4. SUCCÈS DE NOTRE LITTÉRATURE NARRATIVE.


Telle est, en son ensemble, la littérature narrative que notre moyen âge créa pour la société aristocratique. Si, trop sensibles à la forme, trop épris de bon sens et de bon goût, nous sommes tentés de la juger bien sévèrement, il faut adoucir pourtant un peu notre justice, et songer que la prolixe médiocrité de nos trouvères et de nos conteurs a conquis le monde. L’Italie, l’Allemagne, les pays scandinaves, nous empruntèrent la matière de nos poèmes : jusqu’en Islande, on chanta Charlemagne et les exploits de ses pairs, et c’était en lisant le roman de Lancelot que les amants italiens immortalisés par Dante, que Paolo et Francesca échangeaient leurs âmes dans un baiser et apprenaient à pécher. La fière Espagne qui avait le Cid, ne se résigna pas longtemps à chanter Roland, mais, pour le vaincre, elle créa à son image son fantastique Bernaldo del Carpio. Par toute la chrétienté enfin, pendant le moyen âge, régnèrent les romans de France : et peut-être cette universelle popularité de notre littérature est-elle due en partie à quelques-uns des défauts que j’ai signalés plus haut.

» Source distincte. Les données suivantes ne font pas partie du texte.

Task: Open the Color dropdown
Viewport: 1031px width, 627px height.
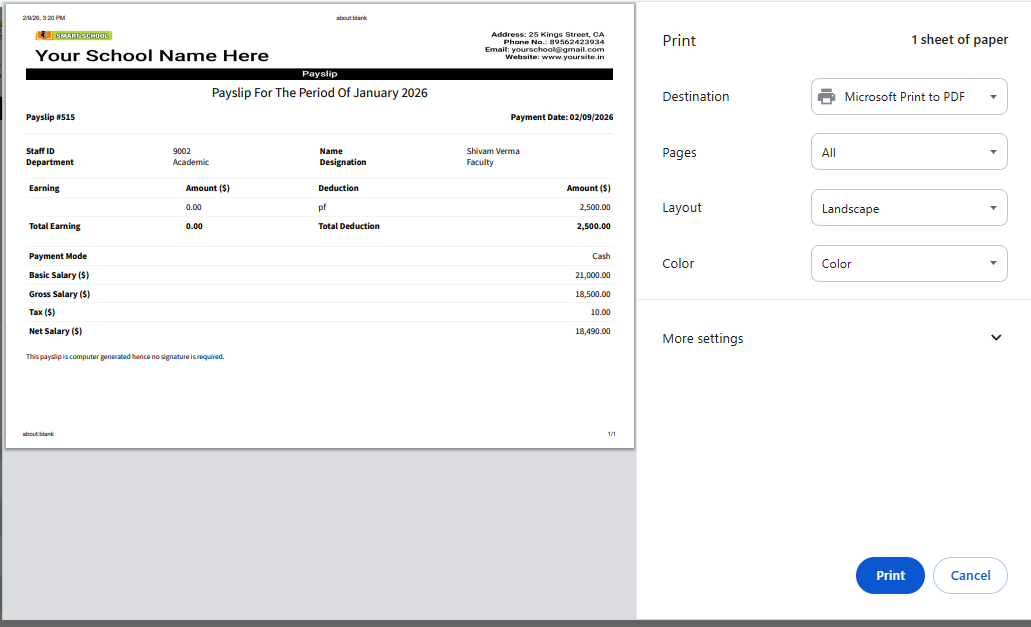Action: (907, 263)
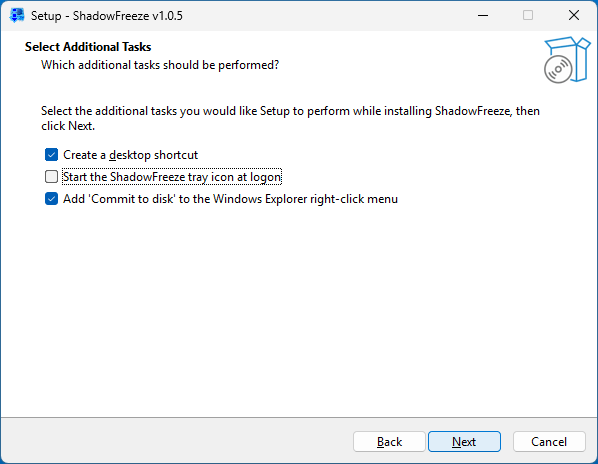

Peut-être plus profonds, plus passionnés, moins attachés aux faits sensibles et aux sentiments superficiels, nos écrivains eussent-ils été moins universellement compris, moins constamment goûtés. Moins médiocres, ils n’étaient plus aussi « moyens », aussi adaptés à la taille de tous les esprits. Qualités et défauts, tout en eux était « sociable », fait pour l’usage et le plaisir du plus grand nombre : tout destinait leurs œuvres à réussir dans le monde autant qu’en France.

Une autre raison nous rend l’étude de cette littérature intéressante. Si les chefs-d’œuvre y sont bien rares, si la beauté presque toujours y manque, il faut songer à tout ce qui en est sorti. Les chansons de geste et les romans bretons sont, si j’ose dire, les deux souches jumelles qui ont porté quelques-uns des rameaux les plus féconds de notre littérature. De la narration épique, conçue encore comme la commémoration fidèle d’un passé héroïque, s’est détachée l’histoire, et la matière de France ou de Bretagne, conçue comme une représentation agréable d’événements imaginaires, est devenue le roman.

Plus particulièrement les reçus du cycle breton ont produit le roman idéaliste, qui nous construit un monde conforme aux secrets sentiments de notre cœur, pour nous consoler de l’injurieuse et blessante réalité.